Gli ho detto, alzandomi: “Vieni con me”. Mi ha preso la mano che non gli avevo teso, ci si è aggrappato con una certa forza. Aveva una manina piccolissima che si perdeva dentro la mia. Abbiamo camminato per circa mezz’ora. Avrei voluto portarlo nella pasticceria più bella di Sucre e compragliela tutta. Avrei voluto compragli una casa, e anche un padre. “Quanti anni hai?”. gli ho chiesto. “Nove”. Ne dimostrava quattro, cinque. Per un po’ siamo andati in giro in silenzio, alla fine siamo entrati nell’unico locale aperto del centro. C’erano pani di tutte le forme ed empanadas e santa clara, e dolci di pasta che non conoscevo. Da un frigorifero gigantesco sbucavano coca e sprite ghiacciate. Ho detto a Walter: “Prendi quello che vuoi”. Ha aperto la mano sinistra e ha guardato i venti bolivianos stropicciati. Gli ho detto: “Quelli non c’entrano, quelli sono tuoi. Offro io”.

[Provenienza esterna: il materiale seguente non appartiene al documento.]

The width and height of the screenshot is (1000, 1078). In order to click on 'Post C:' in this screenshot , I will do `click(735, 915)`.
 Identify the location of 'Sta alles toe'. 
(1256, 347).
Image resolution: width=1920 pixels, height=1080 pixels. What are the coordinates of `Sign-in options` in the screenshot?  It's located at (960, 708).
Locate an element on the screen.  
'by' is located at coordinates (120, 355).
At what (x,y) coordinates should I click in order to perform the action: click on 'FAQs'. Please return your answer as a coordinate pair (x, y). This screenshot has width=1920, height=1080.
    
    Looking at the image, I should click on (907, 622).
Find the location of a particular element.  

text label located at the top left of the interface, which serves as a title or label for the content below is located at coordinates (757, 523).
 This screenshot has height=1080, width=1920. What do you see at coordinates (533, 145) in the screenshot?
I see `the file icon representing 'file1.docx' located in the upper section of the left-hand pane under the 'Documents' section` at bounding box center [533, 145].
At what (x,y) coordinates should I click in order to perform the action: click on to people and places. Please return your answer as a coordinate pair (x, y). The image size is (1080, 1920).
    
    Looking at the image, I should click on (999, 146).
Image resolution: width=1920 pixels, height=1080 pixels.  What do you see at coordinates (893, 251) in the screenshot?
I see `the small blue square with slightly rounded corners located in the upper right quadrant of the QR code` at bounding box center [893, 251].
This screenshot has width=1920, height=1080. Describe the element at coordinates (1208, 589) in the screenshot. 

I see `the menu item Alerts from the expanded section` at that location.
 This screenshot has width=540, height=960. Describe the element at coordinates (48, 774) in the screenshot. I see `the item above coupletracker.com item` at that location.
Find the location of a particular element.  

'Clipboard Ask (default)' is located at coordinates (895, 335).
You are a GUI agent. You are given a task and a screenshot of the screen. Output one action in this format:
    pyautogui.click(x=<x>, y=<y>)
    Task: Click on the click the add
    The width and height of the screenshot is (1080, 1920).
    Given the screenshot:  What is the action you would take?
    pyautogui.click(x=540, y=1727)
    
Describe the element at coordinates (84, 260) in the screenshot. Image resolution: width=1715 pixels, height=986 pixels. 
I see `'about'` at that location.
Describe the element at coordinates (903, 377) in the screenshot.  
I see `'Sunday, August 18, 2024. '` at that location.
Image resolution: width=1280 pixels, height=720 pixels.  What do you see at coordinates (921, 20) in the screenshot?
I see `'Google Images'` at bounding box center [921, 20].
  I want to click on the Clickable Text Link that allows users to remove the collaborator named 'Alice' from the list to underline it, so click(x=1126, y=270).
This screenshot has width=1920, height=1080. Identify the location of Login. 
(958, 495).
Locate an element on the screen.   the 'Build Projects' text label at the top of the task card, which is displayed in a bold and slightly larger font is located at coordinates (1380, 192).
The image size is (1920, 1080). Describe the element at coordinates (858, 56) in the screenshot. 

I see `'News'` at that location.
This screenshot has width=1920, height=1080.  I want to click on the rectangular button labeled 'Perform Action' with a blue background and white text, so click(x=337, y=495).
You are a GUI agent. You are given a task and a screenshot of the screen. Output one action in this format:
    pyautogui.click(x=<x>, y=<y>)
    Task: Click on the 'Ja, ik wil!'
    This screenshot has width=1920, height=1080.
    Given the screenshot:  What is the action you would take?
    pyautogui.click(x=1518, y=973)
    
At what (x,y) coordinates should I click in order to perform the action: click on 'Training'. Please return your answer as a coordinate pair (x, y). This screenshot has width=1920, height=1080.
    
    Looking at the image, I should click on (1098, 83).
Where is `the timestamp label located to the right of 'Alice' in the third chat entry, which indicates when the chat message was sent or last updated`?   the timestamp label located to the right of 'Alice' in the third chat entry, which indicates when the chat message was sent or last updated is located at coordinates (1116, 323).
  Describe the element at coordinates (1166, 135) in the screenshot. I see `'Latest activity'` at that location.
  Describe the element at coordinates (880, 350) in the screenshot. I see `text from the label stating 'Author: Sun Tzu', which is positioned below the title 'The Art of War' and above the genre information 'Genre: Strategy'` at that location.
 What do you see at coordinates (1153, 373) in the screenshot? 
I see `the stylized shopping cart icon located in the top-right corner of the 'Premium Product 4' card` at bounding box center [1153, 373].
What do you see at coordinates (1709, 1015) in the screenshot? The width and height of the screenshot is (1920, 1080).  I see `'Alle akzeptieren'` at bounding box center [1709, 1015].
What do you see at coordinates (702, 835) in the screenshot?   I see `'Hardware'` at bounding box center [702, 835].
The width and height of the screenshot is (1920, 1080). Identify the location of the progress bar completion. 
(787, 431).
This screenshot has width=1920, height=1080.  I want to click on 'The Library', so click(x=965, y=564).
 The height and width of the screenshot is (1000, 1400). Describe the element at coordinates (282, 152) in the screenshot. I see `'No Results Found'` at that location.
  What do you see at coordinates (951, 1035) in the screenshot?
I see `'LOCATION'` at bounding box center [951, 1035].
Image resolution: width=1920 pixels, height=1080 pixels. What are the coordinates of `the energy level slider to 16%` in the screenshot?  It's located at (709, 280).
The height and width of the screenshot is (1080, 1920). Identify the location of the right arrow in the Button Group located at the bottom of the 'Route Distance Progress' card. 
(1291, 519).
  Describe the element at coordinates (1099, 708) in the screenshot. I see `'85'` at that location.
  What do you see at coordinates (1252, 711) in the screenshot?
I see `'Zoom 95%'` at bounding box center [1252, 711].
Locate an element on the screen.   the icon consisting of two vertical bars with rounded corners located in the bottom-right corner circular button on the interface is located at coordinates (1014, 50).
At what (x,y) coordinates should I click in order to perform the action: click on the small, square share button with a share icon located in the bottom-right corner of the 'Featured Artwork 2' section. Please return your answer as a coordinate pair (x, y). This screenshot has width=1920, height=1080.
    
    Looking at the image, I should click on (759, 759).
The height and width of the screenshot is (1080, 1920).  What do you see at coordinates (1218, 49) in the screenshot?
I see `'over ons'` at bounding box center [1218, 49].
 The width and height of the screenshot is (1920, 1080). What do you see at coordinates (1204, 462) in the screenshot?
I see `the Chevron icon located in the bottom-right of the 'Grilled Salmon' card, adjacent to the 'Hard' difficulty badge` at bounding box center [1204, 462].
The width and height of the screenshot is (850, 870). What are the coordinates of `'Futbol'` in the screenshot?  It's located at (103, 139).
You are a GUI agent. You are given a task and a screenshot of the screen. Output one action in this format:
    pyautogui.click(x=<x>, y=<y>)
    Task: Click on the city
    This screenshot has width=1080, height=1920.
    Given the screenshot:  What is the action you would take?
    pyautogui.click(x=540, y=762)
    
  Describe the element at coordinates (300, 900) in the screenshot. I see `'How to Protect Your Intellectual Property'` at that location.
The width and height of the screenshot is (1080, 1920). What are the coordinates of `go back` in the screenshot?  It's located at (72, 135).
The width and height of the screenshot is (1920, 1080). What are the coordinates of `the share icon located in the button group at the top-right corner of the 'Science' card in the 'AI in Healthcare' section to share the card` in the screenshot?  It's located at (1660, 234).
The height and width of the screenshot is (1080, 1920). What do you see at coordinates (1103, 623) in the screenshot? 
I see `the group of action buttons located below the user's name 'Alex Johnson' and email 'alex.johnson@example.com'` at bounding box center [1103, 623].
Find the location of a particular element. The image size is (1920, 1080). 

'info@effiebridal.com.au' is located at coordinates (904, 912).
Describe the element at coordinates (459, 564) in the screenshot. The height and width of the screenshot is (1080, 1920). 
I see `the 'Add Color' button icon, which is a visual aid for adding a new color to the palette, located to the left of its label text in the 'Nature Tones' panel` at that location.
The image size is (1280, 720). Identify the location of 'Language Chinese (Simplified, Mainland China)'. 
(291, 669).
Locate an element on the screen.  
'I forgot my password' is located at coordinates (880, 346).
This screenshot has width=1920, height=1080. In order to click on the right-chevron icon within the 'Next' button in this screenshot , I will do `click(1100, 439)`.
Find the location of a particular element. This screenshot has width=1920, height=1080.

Il commesso si è chinato verso di lui, con tenerezza. “Scegli dai, che la signora ti paga”. Ma io non ho aspettato che decidesse. Mi sono messa a pescare da tutti cesti: sceglievo i dolci più allettanti, con crema e cioccolato, e le saltenas più grandi e profumate. Quando, alla fine, ho riempito tre buste ho chiesto a Walter cosa volesse da bere. Prontissimo, mi ha indicato questa volta le coca dentro il frigo. Siamo usciti con le braccia cariche di cibo. Walter non parlava. Gli ho detto: “Questa roba è per te, non la dai ai tuoi amici”. Dopo un po’, ho aggiunto: “Nemmeno a tua mamma”. Walter ha scosso la testa, con forza. Ha risposto: “Solo a Jaime”. Dalla piazza, un gruppo di ragazzini ci è corso incontro, i banchetti sotto il braccio. “Walterito”, hanno gridato, da lontano. Walter si è stretto alla mia gamba. Gli ho fatto una carezza, gli ho detto: “Cuidate mucho, io devo lavorare”. Eravamo arrivati davanti a un internet point e avevo un paio di cose da sbrigare. Walter mi ha guardato stranito. “Devo lavorare, piccolino. Devo lavorare”, ho ripetuto in fretta ficcandogli le buste tra le braccia. Era un bambino sgamato, e non potevo fare più niente per lui. I ragazzini lo hanno circondato ridendo. Mi ha guardato per un secondo mentre entravo nell’internet point. “Cuidate”, gli ho detto dalla porta. Si è girato verso i ragazzini, stringendosi i pacchi al petto. “E’ roba mia”, ha gridato a quelli, mostrando i denti. “E’ roba mia cabroncitos”.